“URI query parameters should not be overridden by the payload. They are completely independent functionally…”

That part is correct. Lorna should not be overwriting any of the query params she parsed with data from the payload (and she is using parse_str() on REQUEST_URI, which makes no sense, since she could simply use $_GET for this purpose).

The rest of your comment is nonsense:

1) The Content-Type header of a request (and parsing a request is what this article is about) is used by the *client* to tell the *server* what format the data in the request body is in. So if I, as a client, POST or PUT some JSON to a URI, I must (well, should as per the HTTP spec) include a Content-Type: application/json header so the server can parse the entity body enclosed in the request and does not have to resort to sniffing. You are confusing this with the other use for a Content-Type header, where a server sends it along with a response to indicate to the client what the type of the payload is.

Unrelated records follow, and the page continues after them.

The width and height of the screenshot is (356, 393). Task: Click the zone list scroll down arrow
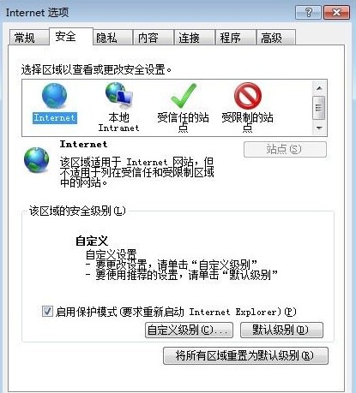[x=319, y=128]
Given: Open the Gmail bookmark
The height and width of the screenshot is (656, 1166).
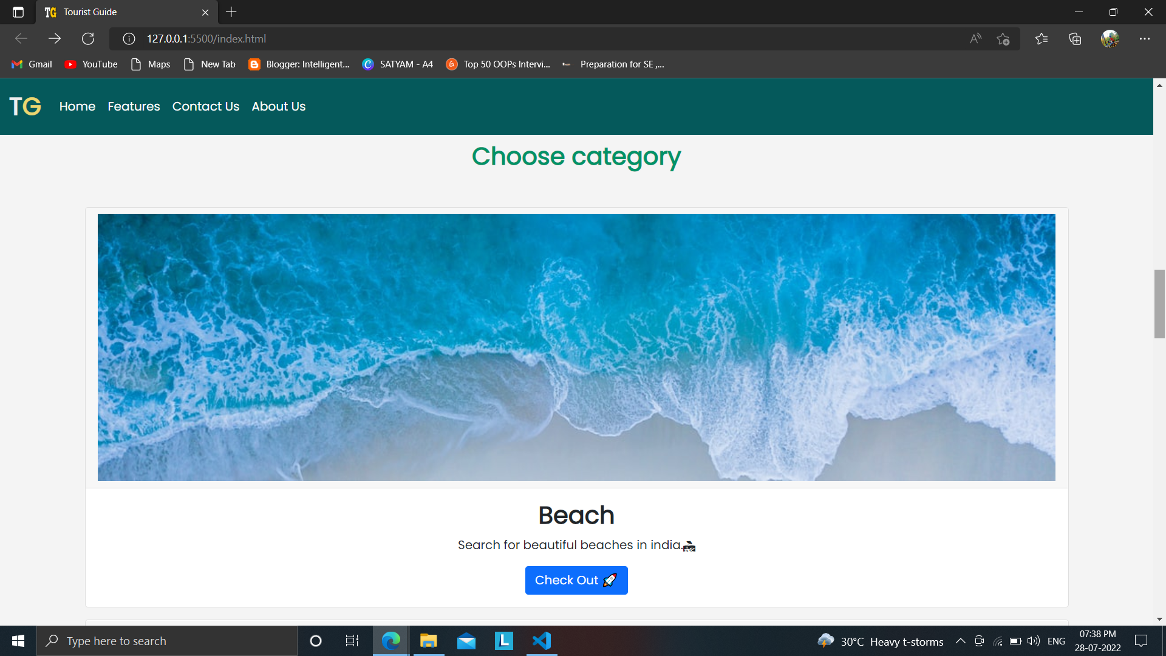Looking at the screenshot, I should tap(31, 64).
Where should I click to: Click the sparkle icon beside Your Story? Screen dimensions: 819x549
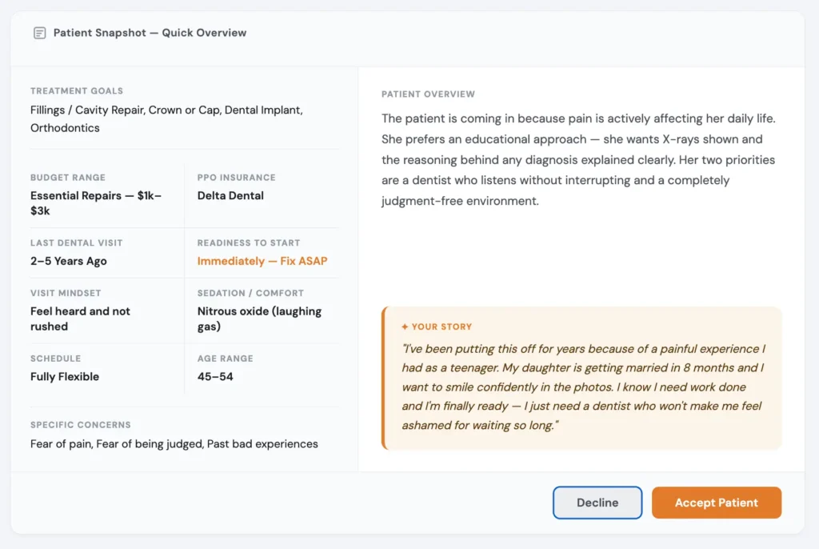(405, 327)
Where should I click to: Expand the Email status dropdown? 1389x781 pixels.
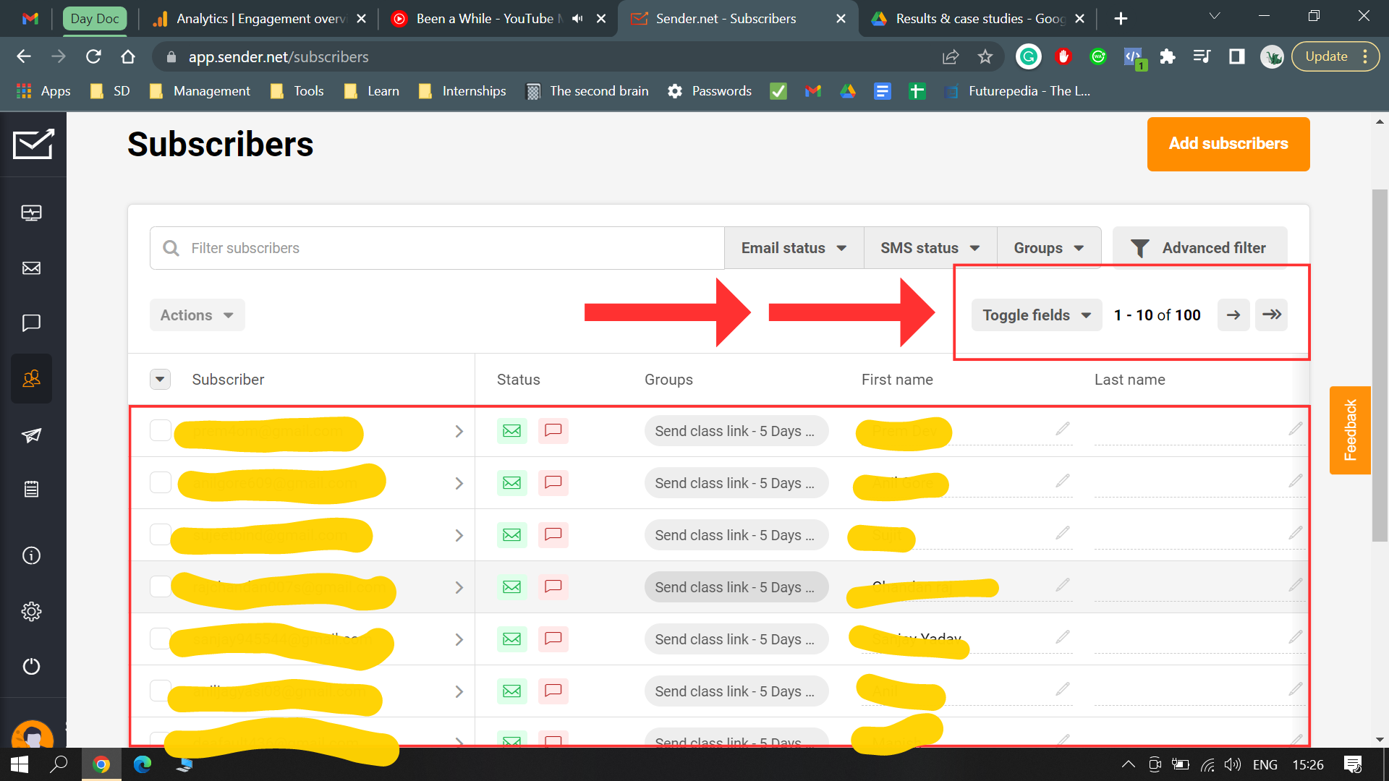[x=794, y=248]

2) The Accept header is used by a client to indicate his preferred response format(s) to a server. The server may or may not follow this (it’s perfectly adequate for a server to send a response in a format not indicated in the Accept header, clients must be able to deal with this situation)

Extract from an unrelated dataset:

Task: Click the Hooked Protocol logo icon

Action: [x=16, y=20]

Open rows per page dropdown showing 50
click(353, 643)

3) You say “It’s not RESTful. Not even a little bit.” without elaborating much, but it seems to refer to the use of Accept (or Content-Type?) headers to perform content negotiation. Given how the identification of resources through URIs and the representation of resources through different media types are conceptually separate in REST (please read Fielding’s dissertation), I need to conclude that you don’t know what you’re talking about.

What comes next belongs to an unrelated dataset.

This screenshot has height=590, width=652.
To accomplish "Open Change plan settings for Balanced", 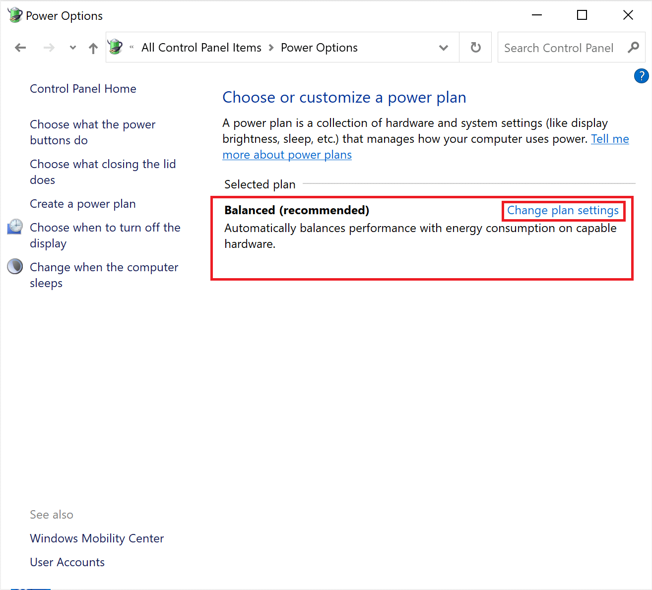I will click(563, 210).
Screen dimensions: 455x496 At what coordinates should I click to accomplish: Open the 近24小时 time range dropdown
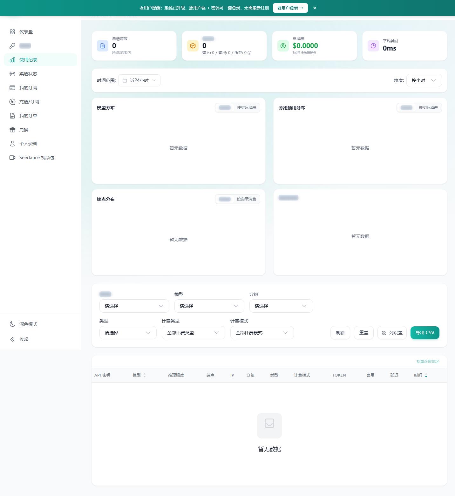pyautogui.click(x=139, y=80)
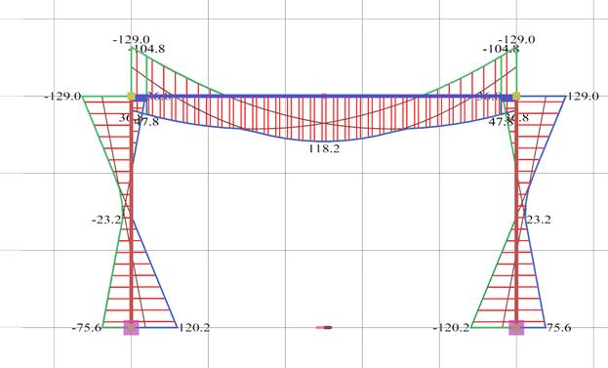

All this, however, is really just about HTTP in the end, and not about REST, which so far has not been addressed in this series of posts (but we’re only one article in), because RESTful interfaces must use Hypermedia formats (and application/json is not one and neither is application/xml, since they both have no attached semantics) to implement something called “Hypermedia As The Engine Of Application State”, also called “HATEOAS” or “the most important thing about REST that most people ignore or just plain do not understand”. If you don’t believe me, believe The Roy: http://roy.gbiv.com/untangled/2008/rest-apis-must-be-hypertext-driven

That, then, would be my main criticism of this article, no mention of Hypermedia, but there’s two more articles to go apparently, so I’ll spare judgement until the end.

Other feedback: parsing JSON into parameters might not be a good idea, since ultimately, the request should be handled like a document, not like a set of keys and values, if the server wants to handle unknown fields in a non-destructive manner (and it precludes the support of an XML based media type since you cannot map elements with attributes in a similar manner). HTML forms really have a whole range of edge cases that make them rather special; I’d start out purely with JSON and/or XML and go from there. The code of course could also simply be $parameters = array_merge($_GET, json_decode($body, true));, and again, if it’s urlencoded form data, why not just use $_POST instead of parsing stuff by hand?